Note

This page was generated from stac_plus_osm.ipynb.

Note

If running outside of the Docker image, you may need to set some environment variables manually. You can do it like so:

import os
from subprocess import check_output

os.environ['GDAL_DATA'] = check_output('pip show rasterio | grep Location | awk \'{print $NF"/rasterio/gdal_data/"}\'', shell=True).decode().strip()

Imagery from STAC API + labels from OSM#

This notebook demonstrates a workflow where Sentinel-2 imagery from a STAC API is combined with annotations from OpenStreetMap to create a GeoDataset that can be used to train a model.

For this example, our labels will be OSM labels for roads, our AOI will be the city of Paris, France, and the STAC API we will use is Earth Search.

Install dependencies#

[ ]:
%pip install osm2geojson==0.2.4 pystac_client==0.6.1 stackstac==0.4.4

[ ]:
from rastervision.pipeline.file_system.utils import json_to_file
from rastervision.core.box import Box
from rastervision.core.data import (RasterioCRSTransformer, StatsTransformer,
                                    XarraySource)
from rastervision.core.data.raster_source import XarraySource
from rastervision.core.data.utils import (geoms_to_geojson, geojson_to_geoms,
                                          get_polygons_from_uris)

from shapely.geometry import mapping
from matplotlib import pyplot as plt
import seaborn as sns
sns.reset_defaults()

Get labels from OSM via overpass API#

[3]:
import requests
import osm2geojson
from shapely.ops import unary_union

overpass_api_endpoint = 'https://overpass-api.de/api/interpreter'


def fetch_osm_geojson(query: str) -> dict:
    response = requests.get(
        f'{overpass_api_endpoint}?data=[out:xml][timeout:25];{query};out geom;'
    )
    string = response.text.replace("\n", "")
    geojson = osm2geojson.xml2geojson(string)
    return geojson


def get_city_boundary(country: str, city: str) -> Box:
    query = f"""
    area[name="{country}"][admin_level=2]->.country;
    area[name="{city}"][boundary=administrative](area.country);
    (
        way(area.country)[name="{city}"][boundary=administrative];
        relation(area.country)[name="{city}"][boundary=administrative];
    )
    """
    geojson = fetch_osm_geojson(query)
    geom = unary_union(list(geojson_to_geoms(geojson)))
    return geom


def get_city_bbox(country: str, city: str) -> Box:
    geom = get_city_boundary(country, city)
    city_bbox = Box.from_shapely(geom.envelope)
    return city_bbox


def get_city_features(country: str, city: str, query: str) -> dict:
    query_city = f"""
    area[name="{country}"][admin_level=2]->.country;
    area[name="{city}"][boundary=administrative](area.country)->.city;
    ({query})
    """
    geojson = fetch_osm_geojson(query_city)
    return geojson

We’ll use road labels for Paris, France.
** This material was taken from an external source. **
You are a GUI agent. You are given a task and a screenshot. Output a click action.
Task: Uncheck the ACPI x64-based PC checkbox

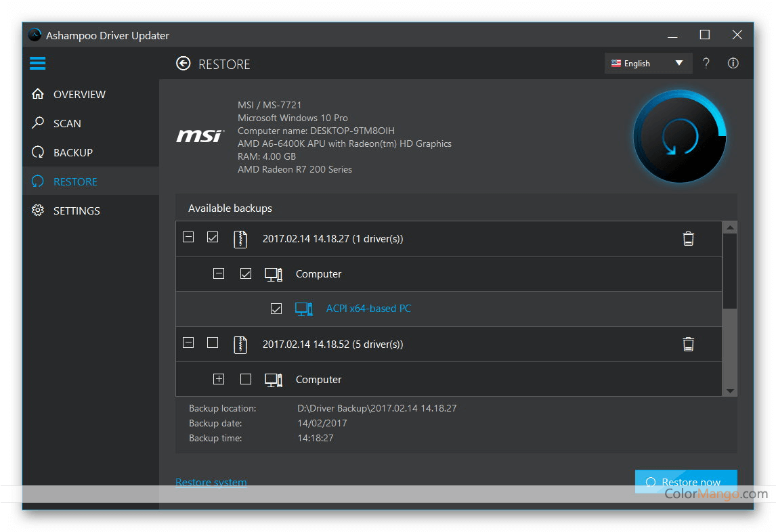point(276,309)
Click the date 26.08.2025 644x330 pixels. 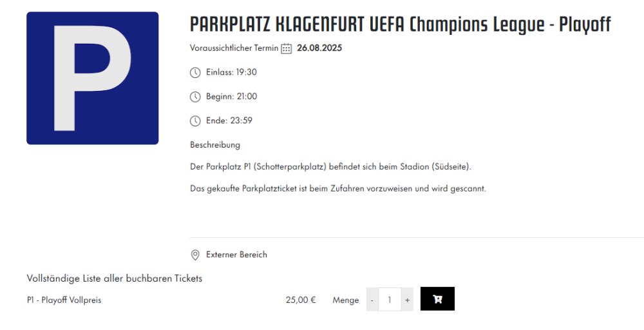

In OSM, the super-category for all kinds of roads is “highway”.

[4]:
country = 'France'
city = 'Paris'
query_road = f'way(area.country)(area.city)["highway"];'

filename_features = f'roads_{city}.json'
filename_aoi = f'aoi_{city}.json'
[5]:
geojson = get_city_features(country, city, query_road)
print(f'Features found: {len(geojson["features"])}')

print(f'Saving to {filename_features}')
json_to_file(geojson, filename_features)

aoi = get_city_boundary(country, city)
aoi_geojson = geoms_to_geojson([aoi])
print(f'Saving AOI to {filename_aoi}')
json_to_file(aoi_geojson, filename_aoi)
Features found: 92442
Saving to roads_Paris.json
Saving AOI to aoi_Paris.json

Get Sentinel-2 imagery from STAC API as a DataArray#

[5]:
import pystac_client
import stackstac

We’ll query the STAC API for items that intersect with the city’s bounding box.

[6]:
# get city bounding box from OSM
bbox = get_city_bbox(country, city)
bbox_geometry = mapping(bbox.to_shapely())
bbox, bbox_geometry
[6]:
(Box(ymin=48.8155755, xmin=2.224122, ymax=48.902156, xmax=2.4697602),
 {'type': 'Polygon',
  'coordinates': (((2.224122, 48.8155755),
    (2.224122, 48.902156),
    (2.4697602, 48.902156),
    (2.4697602, 48.8155755),
    (2.224122, 48.8155755)),)})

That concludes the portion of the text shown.